What are the advantages and drawbacks of writing decision rules (e.g. for fraud detection) in XML or PMML, vs. SQL?

Views: 1838

Reply to This

Replies to This Discussion

For rule-based fraud detection I would probably investigate Drools ( further.
Good Question.
Is markup language functionally better ?
I found the RuleML website made this case because of "permitting both forward (bottom-up) and backward (top-down) rules in XML for deduction, rewriting, and further inferential-transformational tasks".
Of course the fraud detection engine must be designed to exploit these technologies.

What I'd like to see is a strategic rules visualizer - one which articulates the inter dependencies and overlapping behaviors (including value based accentuation).
...and, after further review of an impressive list of PMML examples, I wondered why I ever bothered writing SQL queries. Anomalous data is often, but not always, the first clue.
PMML supports:
-Association Rules
-Clustering Models
-Decision Trees
-Neural Networks
-Regression & General Regression Models
-Rule Set Models
-Sequence Models
-Support Vector Machines
-Naive Bayes
...and how long would it take to successfully deploy SQL versions of these models ?
It takes me 5 mins max to deploy in SQL and score my multi layer backpropagation neural network models or decision tree (cart,. c5 etc) models on several million rows.

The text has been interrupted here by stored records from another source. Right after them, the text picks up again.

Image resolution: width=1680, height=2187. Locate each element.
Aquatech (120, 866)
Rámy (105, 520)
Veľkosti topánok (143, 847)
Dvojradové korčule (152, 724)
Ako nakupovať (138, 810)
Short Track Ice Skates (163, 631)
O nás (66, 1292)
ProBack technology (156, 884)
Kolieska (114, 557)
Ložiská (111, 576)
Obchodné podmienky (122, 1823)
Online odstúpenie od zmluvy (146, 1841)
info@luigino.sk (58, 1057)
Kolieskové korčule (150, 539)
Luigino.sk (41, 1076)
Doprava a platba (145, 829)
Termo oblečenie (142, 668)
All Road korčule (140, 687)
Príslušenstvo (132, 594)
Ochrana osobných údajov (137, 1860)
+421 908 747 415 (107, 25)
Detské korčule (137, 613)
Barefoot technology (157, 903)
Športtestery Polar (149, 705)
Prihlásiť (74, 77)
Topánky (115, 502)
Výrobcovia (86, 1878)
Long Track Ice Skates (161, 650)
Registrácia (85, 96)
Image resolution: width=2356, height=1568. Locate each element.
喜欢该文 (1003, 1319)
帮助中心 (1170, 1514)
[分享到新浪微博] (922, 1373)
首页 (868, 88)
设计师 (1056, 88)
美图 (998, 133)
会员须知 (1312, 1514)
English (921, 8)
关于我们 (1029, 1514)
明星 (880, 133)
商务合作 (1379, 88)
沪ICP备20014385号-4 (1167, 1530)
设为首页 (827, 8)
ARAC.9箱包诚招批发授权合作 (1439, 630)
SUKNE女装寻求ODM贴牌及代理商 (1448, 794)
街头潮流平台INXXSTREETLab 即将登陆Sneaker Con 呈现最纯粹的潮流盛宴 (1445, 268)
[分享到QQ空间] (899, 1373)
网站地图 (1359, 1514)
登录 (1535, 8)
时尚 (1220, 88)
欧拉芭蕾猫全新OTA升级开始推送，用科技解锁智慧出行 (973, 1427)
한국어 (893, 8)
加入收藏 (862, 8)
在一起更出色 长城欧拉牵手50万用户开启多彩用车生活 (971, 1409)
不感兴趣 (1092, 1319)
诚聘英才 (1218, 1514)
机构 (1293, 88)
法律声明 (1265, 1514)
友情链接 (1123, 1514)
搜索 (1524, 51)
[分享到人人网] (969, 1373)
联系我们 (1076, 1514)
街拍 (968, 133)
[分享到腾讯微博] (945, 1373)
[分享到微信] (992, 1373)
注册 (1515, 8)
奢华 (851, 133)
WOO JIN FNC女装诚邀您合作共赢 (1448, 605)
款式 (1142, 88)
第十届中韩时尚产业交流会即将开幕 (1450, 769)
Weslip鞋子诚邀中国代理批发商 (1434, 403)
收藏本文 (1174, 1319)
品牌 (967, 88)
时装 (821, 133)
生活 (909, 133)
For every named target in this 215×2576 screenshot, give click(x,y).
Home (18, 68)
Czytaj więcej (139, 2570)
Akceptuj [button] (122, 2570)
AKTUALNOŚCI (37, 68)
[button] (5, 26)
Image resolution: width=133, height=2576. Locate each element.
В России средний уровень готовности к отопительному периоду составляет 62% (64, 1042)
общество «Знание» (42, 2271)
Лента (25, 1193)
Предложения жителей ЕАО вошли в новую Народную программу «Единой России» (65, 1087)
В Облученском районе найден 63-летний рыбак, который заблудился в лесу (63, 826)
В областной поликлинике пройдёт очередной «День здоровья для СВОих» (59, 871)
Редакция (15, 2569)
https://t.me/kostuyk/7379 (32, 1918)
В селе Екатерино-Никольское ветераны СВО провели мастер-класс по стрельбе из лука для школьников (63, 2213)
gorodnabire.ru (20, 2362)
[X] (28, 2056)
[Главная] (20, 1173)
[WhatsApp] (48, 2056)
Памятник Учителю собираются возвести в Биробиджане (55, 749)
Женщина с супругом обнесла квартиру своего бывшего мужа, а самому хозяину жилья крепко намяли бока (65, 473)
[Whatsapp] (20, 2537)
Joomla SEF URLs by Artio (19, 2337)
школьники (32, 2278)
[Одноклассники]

I always use SQL scoring because I have no need to save the models in their deployed form (although I do retain the entire data prep and scoring process in a proprietary PMML-like format. SPSS Clementine stream file) and I always work with the same data warehouse.

You could use either SQL or PMML for deployment, it just depends what you will be deploying it on :) I'd stick with the SQL route for high scale scoring on massively parrallel data warehouses. If you want flexability, storing and versioning, and might deploy the same models on numerous different systems then PMML will probably be the more successful route. PMML is also much easier to work with if you want to visualise or graph the model is any way.

There are likely many models you can do with PMML that you can't in SQL, but the common ones we use (nn, aprori, k-means, kohonen, cart, c5) can be represented as SQL.

Gordon Linoff made a good post on displaying NN's recently;

Not sure what format he was using though... I presume PMML.


-Tim Manns
This is a great question Vincent and great discussion as well.

In general, the rule of thumb for fraud is the earlier you catch it, the more you save (money, hassle, ....). So, executing your predictive models in real-time becomes very important.

In my view, PMML is definitely the way to go. Granted that SQL can make it easy if you are working on top of your database, but that is actually similar to writing your own code to represent your model (or SQL generated by a proprietary solution). There is no portability or models cannot be shared between applications. Many statistical packages such as R, SPSS/Clementine, SAS, KNIME, etc export models in PMML. With our ADAPA scoring engine (which reads in models represented in PMML) we have been able to execute thousands of records per second.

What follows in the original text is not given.